Exercise aim: Reproduce the lines of the dataset rows below verbatim, starting at the line that contains "You are a computer-use agent. The" and ending at the line that contains "will (x=7, y=161).", both included.

[Dataset rows]

++++++++++++++++++++

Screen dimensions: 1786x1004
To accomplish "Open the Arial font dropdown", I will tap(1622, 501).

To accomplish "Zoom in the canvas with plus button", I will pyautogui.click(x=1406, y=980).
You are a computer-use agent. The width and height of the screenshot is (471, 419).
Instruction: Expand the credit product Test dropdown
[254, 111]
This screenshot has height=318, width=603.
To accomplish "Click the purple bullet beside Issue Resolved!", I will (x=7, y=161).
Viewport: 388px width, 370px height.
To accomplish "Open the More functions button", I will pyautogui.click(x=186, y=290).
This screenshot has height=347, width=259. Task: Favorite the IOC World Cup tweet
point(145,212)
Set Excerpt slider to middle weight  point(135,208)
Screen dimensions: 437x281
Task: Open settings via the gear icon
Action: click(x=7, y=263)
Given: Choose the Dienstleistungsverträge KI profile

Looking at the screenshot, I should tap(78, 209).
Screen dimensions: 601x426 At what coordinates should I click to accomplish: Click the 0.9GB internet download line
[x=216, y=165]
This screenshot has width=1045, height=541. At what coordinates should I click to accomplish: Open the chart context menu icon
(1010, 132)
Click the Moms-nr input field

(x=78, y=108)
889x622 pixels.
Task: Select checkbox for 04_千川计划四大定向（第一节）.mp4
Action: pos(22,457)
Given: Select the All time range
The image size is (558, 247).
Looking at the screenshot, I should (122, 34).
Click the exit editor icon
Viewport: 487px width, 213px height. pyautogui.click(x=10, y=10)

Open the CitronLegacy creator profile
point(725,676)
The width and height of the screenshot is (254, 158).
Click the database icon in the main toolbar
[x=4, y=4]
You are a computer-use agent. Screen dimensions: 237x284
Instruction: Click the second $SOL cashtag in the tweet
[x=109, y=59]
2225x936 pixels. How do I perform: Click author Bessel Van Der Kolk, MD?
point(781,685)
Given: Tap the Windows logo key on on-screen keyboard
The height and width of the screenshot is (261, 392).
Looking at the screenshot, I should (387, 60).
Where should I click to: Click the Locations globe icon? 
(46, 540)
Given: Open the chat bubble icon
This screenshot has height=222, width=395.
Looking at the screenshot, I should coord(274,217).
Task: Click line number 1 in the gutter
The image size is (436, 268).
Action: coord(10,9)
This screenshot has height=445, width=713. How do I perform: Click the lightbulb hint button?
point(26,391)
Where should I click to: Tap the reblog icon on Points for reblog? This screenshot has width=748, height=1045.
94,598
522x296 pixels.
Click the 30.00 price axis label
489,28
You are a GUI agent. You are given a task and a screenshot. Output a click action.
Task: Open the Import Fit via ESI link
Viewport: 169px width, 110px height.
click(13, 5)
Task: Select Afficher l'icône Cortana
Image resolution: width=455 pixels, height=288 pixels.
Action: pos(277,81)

++++++++++++++++++++

Correct answer:
You are a computer-use agent. The width and height of the screenshot is (471, 419).
Instruction: Expand the credit product Test dropdown
[254, 111]
This screenshot has height=318, width=603.
To accomplish "Click the purple bullet beside Issue Resolved!", I will (x=7, y=161).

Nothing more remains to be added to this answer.